Uit te voeren
1 - Kopieer uit de recensie over Patser letterlijk het stuk van "El Arbi en Fallah slaagden" tot en met "Missie geslaagd dus.".
2 - Schrijf het vervolg van de recensie over Patser, te beginnen na de laatste zin.

Geciteerde tekst
**********
El Arbi en Fallah slaagden er alleszins in om een Patser-hype te creëren die niet enkel leidde tot hoge verwachtingen maar ook tot zeer degelijke bezoekcijfers. Na twee weekends zat de film in België al aan 163.000 toeschouwers (of de avant-premières worden meegeteld is niet helemaal duidelijk) en in Nederland trokken 47.735 kijkers naar de bioscoop tijdens het openingsweekend. Missie geslaagd dus. 

Tony Montana van 2020

Of toch niet helemaal? Want werd de hype ook een film? En is die film beter dan de hype? En nog: refereren El Arbi en Fallah niet aan Martin Scorsese (Mean Streets, Taxi Driver, The Wolf of Wall Street) terwijl ze eigenlijk Michael Bay (Bad Boys I + II, Transformers, 13 Hours) kopiëren? Maar vooral, is Patser i.p.v. clevere auteurs popcorn cinema niet eerder povere exploitation pulp, om Shakespeare te parafraseren “full of sound and fury (but) signifying nothing”.
**********
Records uit de dataset
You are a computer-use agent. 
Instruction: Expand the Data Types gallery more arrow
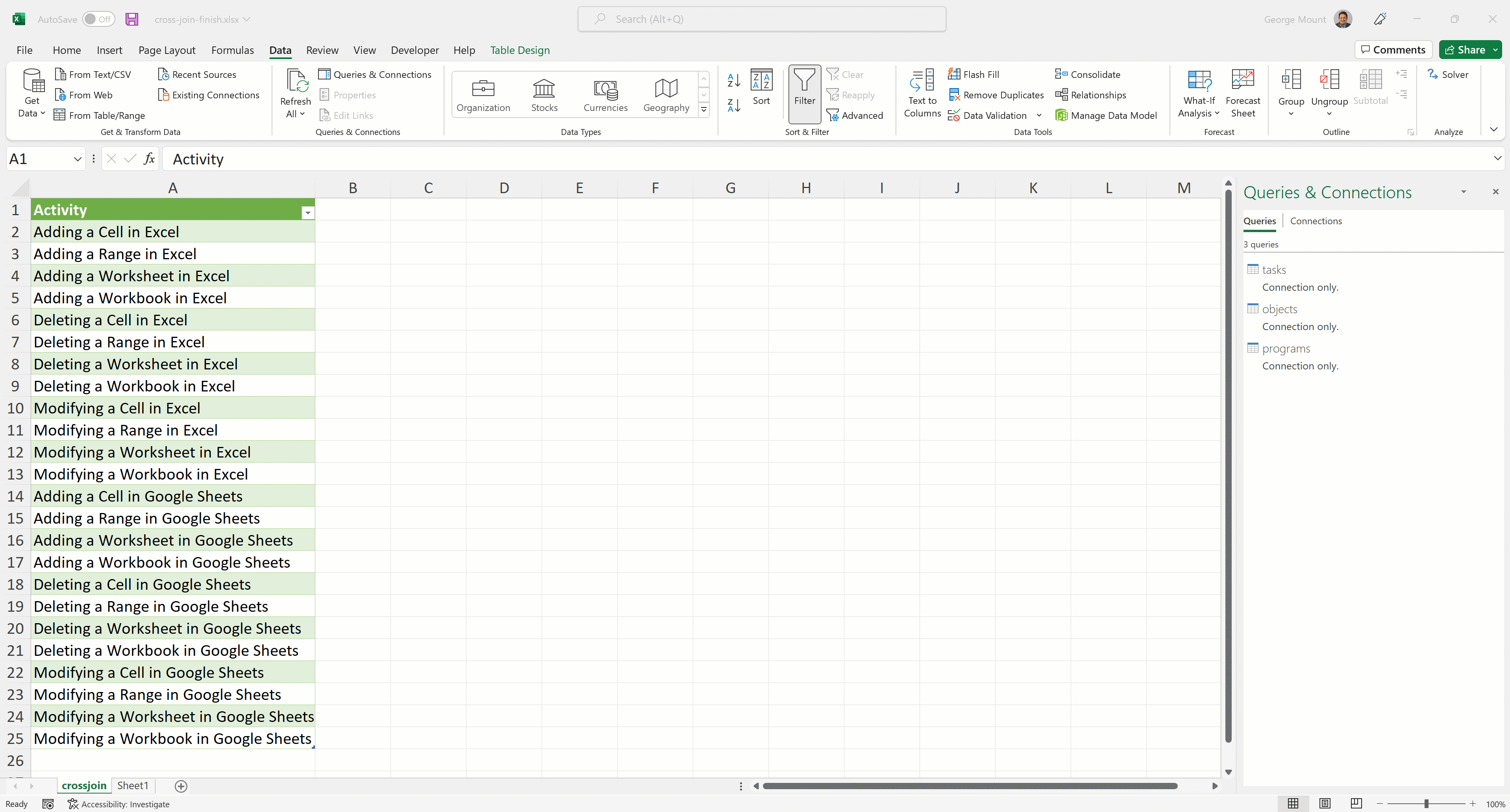click(x=703, y=109)
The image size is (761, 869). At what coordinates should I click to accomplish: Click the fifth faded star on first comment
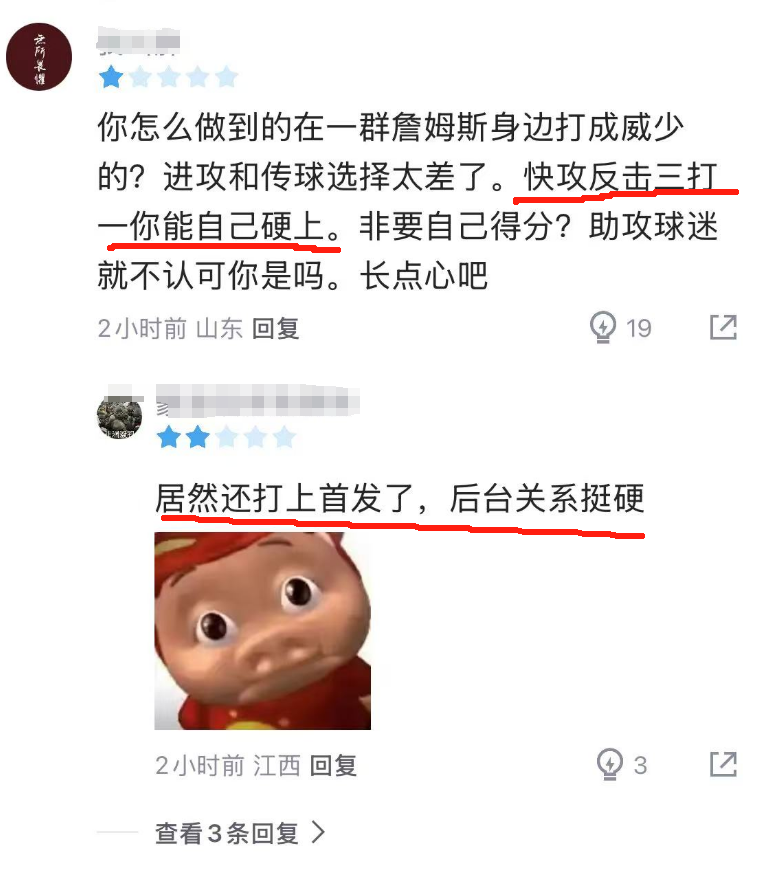[226, 77]
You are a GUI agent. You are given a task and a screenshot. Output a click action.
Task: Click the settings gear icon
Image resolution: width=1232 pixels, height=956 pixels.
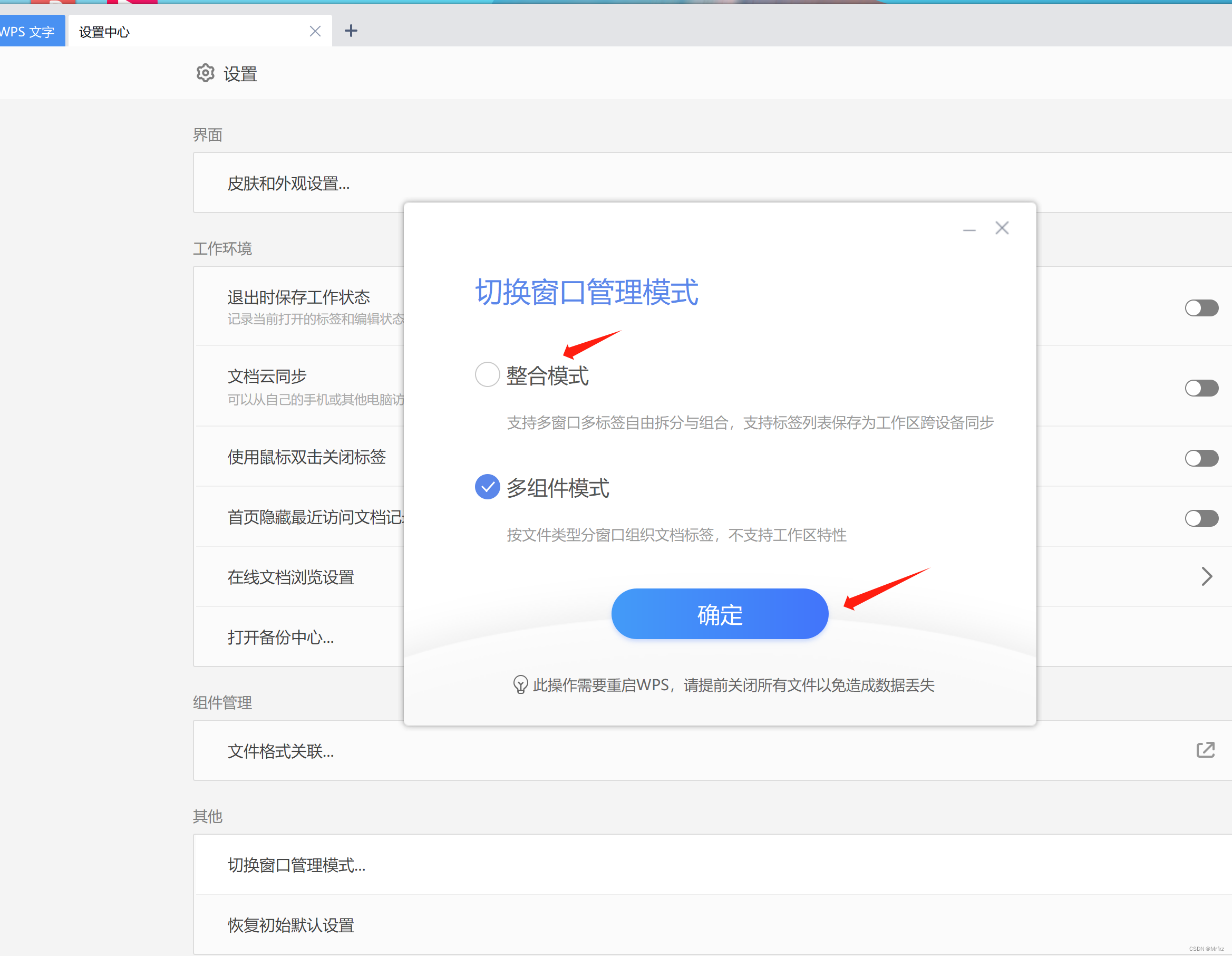tap(206, 73)
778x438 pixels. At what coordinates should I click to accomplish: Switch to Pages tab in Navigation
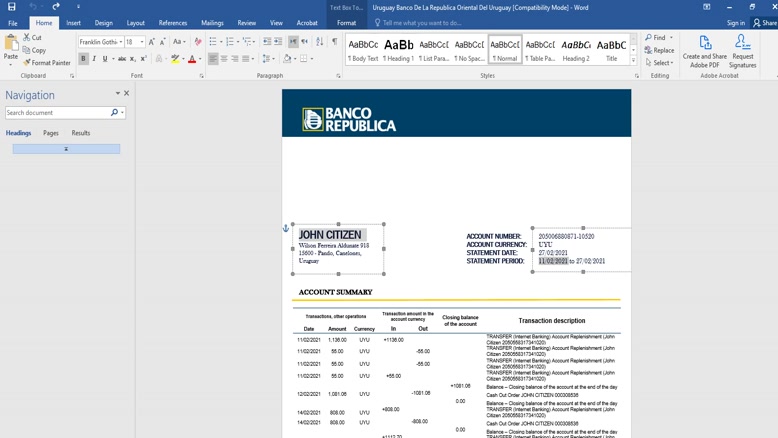50,133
**********
Uitvoer
1 -
El Arbi en Fallah slaagden er alleszins in om een Patser-hype te creëren die niet enkel leidde tot hoge verwachtingen maar ook tot zeer degelijke bezoekcijfers. Na twee weekends zat de film in België al aan 163.000 toeschouwers (of de avant-premières worden meegeteld is niet helemaal duidelijk) en in Nederland trokken 47.735 kijkers naar de bioscoop tijdens het openingsweekend. Missie geslaagd dus.

2 -
Het verhaal van Patser, een misdaadfilm “min of meer gebaseerd op waargebeurde shit”, is eenvoudig, om niet te zeggen rudimentair. Vier (een agent fungeert als vijfde musketier) jongeren die opgroeiden in de Antwerpse wijk het Kiel (2020) beleven hun leven als een videospel en willen opklimmen op de misdaadladder om megapatser te worden naar het illustere voorbeeld van Tony Montana uit Scarface. Achter de rug van lokale ‘behoudsgezinde’ maffiabaas (die bespaart op zijn restaurant door ‘Piza’ met een ‘z’ te schrijven) werken ze samen met een Nederlandse drugsdealer tot ze in de verleiding komen die op te lichten. Dat loopt fout en een gewelddadige spiraal komt op gang.



Patser: Grotesk sprookje

Spilfiguur van de drairries is Adamo, een jongeman met een Marokkaanse vader en een Italiaans katholieke moeder wiens enige ambitie is om megapatser te worden. Zijn jeugd in Kielse woonblokken – waar hij op ‘vijandelijk terrein’ met een truitje van Antwerp (en niet dus Beerschot) pronkt – wordt in flash-back en sneltreinvaart afgehandeld, zijn ouders worden ook al via een flashback op traumatische wijze afgevoerd en het katholicisme wordt handig gebruikt om via de zeven hoofdzonden de film op te delen in evenveel hoofdstukken, correctie: levels.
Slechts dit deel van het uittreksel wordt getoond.